* START TASK MATERIAL *

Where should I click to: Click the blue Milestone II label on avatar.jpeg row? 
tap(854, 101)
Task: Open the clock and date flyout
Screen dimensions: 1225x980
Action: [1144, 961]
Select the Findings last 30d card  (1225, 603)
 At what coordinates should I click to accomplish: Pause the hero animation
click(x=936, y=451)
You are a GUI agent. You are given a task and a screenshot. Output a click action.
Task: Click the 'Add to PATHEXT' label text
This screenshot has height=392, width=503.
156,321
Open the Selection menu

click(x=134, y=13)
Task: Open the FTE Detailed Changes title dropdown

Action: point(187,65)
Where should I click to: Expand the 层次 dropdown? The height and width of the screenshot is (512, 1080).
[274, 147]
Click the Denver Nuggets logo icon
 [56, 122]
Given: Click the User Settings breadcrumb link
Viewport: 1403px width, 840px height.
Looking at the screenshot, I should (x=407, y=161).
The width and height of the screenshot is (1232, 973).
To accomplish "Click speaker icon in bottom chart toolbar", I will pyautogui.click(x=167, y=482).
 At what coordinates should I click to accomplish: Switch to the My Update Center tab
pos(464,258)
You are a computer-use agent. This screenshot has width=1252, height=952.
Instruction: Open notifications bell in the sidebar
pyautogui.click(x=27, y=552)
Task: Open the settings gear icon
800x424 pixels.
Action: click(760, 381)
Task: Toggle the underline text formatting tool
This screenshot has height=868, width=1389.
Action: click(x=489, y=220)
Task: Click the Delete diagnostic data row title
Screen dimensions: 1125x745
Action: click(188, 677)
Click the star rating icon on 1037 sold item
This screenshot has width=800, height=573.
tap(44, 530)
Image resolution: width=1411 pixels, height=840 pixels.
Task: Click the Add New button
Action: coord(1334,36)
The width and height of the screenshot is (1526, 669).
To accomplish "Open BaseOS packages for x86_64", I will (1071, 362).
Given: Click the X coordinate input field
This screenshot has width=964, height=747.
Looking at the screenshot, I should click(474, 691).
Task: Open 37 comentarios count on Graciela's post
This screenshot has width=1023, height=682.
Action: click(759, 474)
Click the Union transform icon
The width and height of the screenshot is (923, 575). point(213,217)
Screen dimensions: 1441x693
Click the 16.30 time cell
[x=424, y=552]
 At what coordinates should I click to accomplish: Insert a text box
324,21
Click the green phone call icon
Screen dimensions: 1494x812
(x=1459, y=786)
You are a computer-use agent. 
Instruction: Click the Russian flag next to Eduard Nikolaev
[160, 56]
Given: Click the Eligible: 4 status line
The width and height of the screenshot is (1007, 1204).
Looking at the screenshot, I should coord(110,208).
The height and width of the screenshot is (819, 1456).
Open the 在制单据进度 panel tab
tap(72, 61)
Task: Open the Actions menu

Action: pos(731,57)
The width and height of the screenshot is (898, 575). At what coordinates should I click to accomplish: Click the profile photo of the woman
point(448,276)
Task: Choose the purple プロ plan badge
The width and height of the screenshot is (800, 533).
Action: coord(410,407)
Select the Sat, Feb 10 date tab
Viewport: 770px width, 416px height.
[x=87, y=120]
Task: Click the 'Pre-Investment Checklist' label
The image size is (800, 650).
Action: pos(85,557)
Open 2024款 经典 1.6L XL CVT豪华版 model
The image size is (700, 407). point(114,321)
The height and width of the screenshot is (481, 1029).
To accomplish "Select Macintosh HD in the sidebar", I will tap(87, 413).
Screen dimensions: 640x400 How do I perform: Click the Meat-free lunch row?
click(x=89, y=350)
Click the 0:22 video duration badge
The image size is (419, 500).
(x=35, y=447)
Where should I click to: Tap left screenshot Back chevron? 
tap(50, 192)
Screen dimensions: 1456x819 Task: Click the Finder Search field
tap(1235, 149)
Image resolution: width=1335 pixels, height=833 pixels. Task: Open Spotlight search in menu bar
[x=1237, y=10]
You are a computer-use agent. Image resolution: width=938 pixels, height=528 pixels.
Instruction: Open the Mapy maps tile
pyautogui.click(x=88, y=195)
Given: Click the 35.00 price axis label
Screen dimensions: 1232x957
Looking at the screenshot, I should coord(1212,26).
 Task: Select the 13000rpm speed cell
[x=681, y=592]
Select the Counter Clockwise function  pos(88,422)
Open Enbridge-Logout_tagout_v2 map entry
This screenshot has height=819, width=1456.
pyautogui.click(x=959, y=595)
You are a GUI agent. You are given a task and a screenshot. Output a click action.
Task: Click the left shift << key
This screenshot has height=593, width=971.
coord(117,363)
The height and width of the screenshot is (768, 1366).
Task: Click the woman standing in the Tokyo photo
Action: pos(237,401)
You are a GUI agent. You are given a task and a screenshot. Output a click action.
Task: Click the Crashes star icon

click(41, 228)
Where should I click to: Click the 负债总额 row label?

* END TASK MATERIAL *

#### WHAT THE TASK REQUIRES
Please transcribe all of the data above verbatim, line by line, without changing anything.

#### RESPONSE BELOW
Where should I click to: Click the blue Milestone II label on avatar.jpeg row? 
tap(854, 101)
Task: Open the clock and date flyout
Screen dimensions: 1225x980
Action: [1144, 961]
Select the Findings last 30d card  (1225, 603)
 At what coordinates should I click to accomplish: Pause the hero animation
click(x=936, y=451)
You are a GUI agent. You are given a task and a screenshot. Output a click action.
Task: Click the 'Add to PATHEXT' label text
This screenshot has height=392, width=503.
156,321
Open the Selection menu

click(x=134, y=13)
Task: Open the FTE Detailed Changes title dropdown

Action: point(187,65)
Where should I click to: Expand the 层次 dropdown? The height and width of the screenshot is (512, 1080).
[274, 147]
Click the Denver Nuggets logo icon
 [56, 122]
Given: Click the User Settings breadcrumb link
Viewport: 1403px width, 840px height.
Looking at the screenshot, I should (x=407, y=161).
The width and height of the screenshot is (1232, 973).
To accomplish "Click speaker icon in bottom chart toolbar", I will pyautogui.click(x=167, y=482).
 At what coordinates should I click to accomplish: Switch to the My Update Center tab
pos(464,258)
You are a computer-use agent. This screenshot has width=1252, height=952.
Instruction: Open notifications bell in the sidebar
pyautogui.click(x=27, y=552)
Task: Open the settings gear icon
800x424 pixels.
Action: click(760, 381)
Task: Toggle the underline text formatting tool
This screenshot has height=868, width=1389.
Action: click(x=489, y=220)
Task: Click the Delete diagnostic data row title
Screen dimensions: 1125x745
Action: click(188, 677)
Click the star rating icon on 1037 sold item
This screenshot has width=800, height=573.
tap(44, 530)
Image resolution: width=1411 pixels, height=840 pixels.
Task: Click the Add New button
Action: coord(1334,36)
The width and height of the screenshot is (1526, 669).
To accomplish "Open BaseOS packages for x86_64", I will (1071, 362).
Given: Click the X coordinate input field
This screenshot has width=964, height=747.
Looking at the screenshot, I should click(474, 691).
Task: Open 37 comentarios count on Graciela's post
This screenshot has width=1023, height=682.
Action: click(759, 474)
Click the Union transform icon
The width and height of the screenshot is (923, 575). point(213,217)
Screen dimensions: 1441x693
Click the 16.30 time cell
[x=424, y=552]
 At what coordinates should I click to accomplish: Insert a text box
324,21
Click the green phone call icon
Screen dimensions: 1494x812
(x=1459, y=786)
You are a computer-use agent. 
Instruction: Click the Russian flag next to Eduard Nikolaev
[160, 56]
Given: Click the Eligible: 4 status line
The width and height of the screenshot is (1007, 1204).
Looking at the screenshot, I should coord(110,208).
The height and width of the screenshot is (819, 1456).
Open the 在制单据进度 panel tab
tap(72, 61)
Task: Open the Actions menu

Action: pos(731,57)
The width and height of the screenshot is (898, 575). At what coordinates should I click to accomplish: Click the profile photo of the woman
point(448,276)
Task: Choose the purple プロ plan badge
The width and height of the screenshot is (800, 533).
Action: coord(410,407)
Select the Sat, Feb 10 date tab
Viewport: 770px width, 416px height.
[x=87, y=120]
Task: Click the 'Pre-Investment Checklist' label
The image size is (800, 650).
Action: pos(85,557)
Open 2024款 经典 1.6L XL CVT豪华版 model
The image size is (700, 407). point(114,321)
The height and width of the screenshot is (481, 1029).
To accomplish "Select Macintosh HD in the sidebar", I will tap(87, 413).
Screen dimensions: 640x400 How do I perform: Click the Meat-free lunch row?
click(x=89, y=350)
Click the 0:22 video duration badge
The image size is (419, 500).
(x=35, y=447)
Where should I click to: Tap left screenshot Back chevron? 
tap(50, 192)
Screen dimensions: 1456x819 Task: Click the Finder Search field
tap(1235, 149)
Image resolution: width=1335 pixels, height=833 pixels. Task: Open Spotlight search in menu bar
[x=1237, y=10]
You are a computer-use agent. Image resolution: width=938 pixels, height=528 pixels.
Instruction: Open the Mapy maps tile
pyautogui.click(x=88, y=195)
Given: Click the 35.00 price axis label
Screen dimensions: 1232x957
Looking at the screenshot, I should coord(1212,26).
 Task: Select the 13000rpm speed cell
[x=681, y=592]
Select the Counter Clockwise function  pos(88,422)
Open Enbridge-Logout_tagout_v2 map entry
This screenshot has height=819, width=1456.
pyautogui.click(x=959, y=595)
You are a GUI agent. You are given a task and a screenshot. Output a click action.
Task: Click the left shift << key
This screenshot has height=593, width=971.
coord(117,363)
The height and width of the screenshot is (768, 1366).
Task: Click the woman standing in the Tokyo photo
Action: pos(237,401)
You are a GUI agent. You are given a task and a screenshot. Output a click action.
Task: Click the Crashes star icon

click(41, 228)
Where should I click to: Click the 负债总额 row label?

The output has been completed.